[SHORT TASK]
Reproduce the records below with every occurrence of "sidebar" renamed to "side panel", keeping all other text unchanged.

________________

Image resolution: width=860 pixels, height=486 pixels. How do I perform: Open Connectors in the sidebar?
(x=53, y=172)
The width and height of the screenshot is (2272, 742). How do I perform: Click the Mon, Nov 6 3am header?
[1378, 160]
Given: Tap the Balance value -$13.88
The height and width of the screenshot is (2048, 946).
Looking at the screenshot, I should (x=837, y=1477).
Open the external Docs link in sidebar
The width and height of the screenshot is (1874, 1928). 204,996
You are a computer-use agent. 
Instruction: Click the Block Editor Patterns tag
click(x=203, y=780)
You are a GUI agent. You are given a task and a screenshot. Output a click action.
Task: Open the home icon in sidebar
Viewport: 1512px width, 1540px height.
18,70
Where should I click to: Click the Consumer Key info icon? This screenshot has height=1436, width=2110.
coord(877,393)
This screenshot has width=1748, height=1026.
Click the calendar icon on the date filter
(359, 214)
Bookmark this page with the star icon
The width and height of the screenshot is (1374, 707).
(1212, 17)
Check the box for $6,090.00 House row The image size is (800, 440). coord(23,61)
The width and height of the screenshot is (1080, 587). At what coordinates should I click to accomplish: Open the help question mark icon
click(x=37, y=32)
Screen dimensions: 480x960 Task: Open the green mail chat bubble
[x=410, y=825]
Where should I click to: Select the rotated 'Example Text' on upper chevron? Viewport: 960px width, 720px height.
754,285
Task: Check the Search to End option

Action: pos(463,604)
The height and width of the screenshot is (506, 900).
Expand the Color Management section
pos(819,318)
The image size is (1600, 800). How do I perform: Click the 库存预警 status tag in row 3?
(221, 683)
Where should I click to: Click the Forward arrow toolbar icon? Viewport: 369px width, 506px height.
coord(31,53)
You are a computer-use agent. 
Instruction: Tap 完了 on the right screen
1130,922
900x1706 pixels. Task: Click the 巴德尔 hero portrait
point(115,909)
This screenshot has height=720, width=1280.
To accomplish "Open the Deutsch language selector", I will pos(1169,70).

________________

[ANSWER TO THE PROBLEM]
Image resolution: width=860 pixels, height=486 pixels. How do I perform: Open Connectors in the side panel?
(x=53, y=172)
The width and height of the screenshot is (2272, 742). How do I perform: Click the Mon, Nov 6 3am header?
[1378, 160]
Given: Tap the Balance value -$13.88
The height and width of the screenshot is (2048, 946).
Looking at the screenshot, I should (x=837, y=1477).
Open the external Docs link in side panel
The width and height of the screenshot is (1874, 1928). 204,996
You are a computer-use agent. 
Instruction: Click the Block Editor Patterns tag
click(x=203, y=780)
You are a GUI agent. You are given a task and a screenshot. Output a click action.
Task: Open the home icon in side panel
Viewport: 1512px width, 1540px height.
18,70
Where should I click to: Click the Consumer Key info icon? This screenshot has height=1436, width=2110.
coord(877,393)
This screenshot has width=1748, height=1026.
Click the calendar icon on the date filter
(359, 214)
Bookmark this page with the star icon
The width and height of the screenshot is (1374, 707).
(1212, 17)
Check the box for $6,090.00 House row The image size is (800, 440). coord(23,61)
The width and height of the screenshot is (1080, 587). At what coordinates should I click to accomplish: Open the help question mark icon
click(x=37, y=32)
Screen dimensions: 480x960 Task: Open the green mail chat bubble
[x=410, y=825]
Where should I click to: Select the rotated 'Example Text' on upper chevron? Viewport: 960px width, 720px height.
754,285
Task: Check the Search to End option

Action: pos(463,604)
The height and width of the screenshot is (506, 900).
Expand the Color Management section
pos(819,318)
The image size is (1600, 800). How do I perform: Click the 库存预警 status tag in row 3?
(221, 683)
Where should I click to: Click the Forward arrow toolbar icon? Viewport: 369px width, 506px height.
coord(31,53)
You are a computer-use agent. 
Instruction: Tap 完了 on the right screen
1130,922
900x1706 pixels. Task: Click the 巴德尔 hero portrait
point(115,909)
This screenshot has height=720, width=1280.
To accomplish "Open the Deutsch language selector", I will pos(1169,70).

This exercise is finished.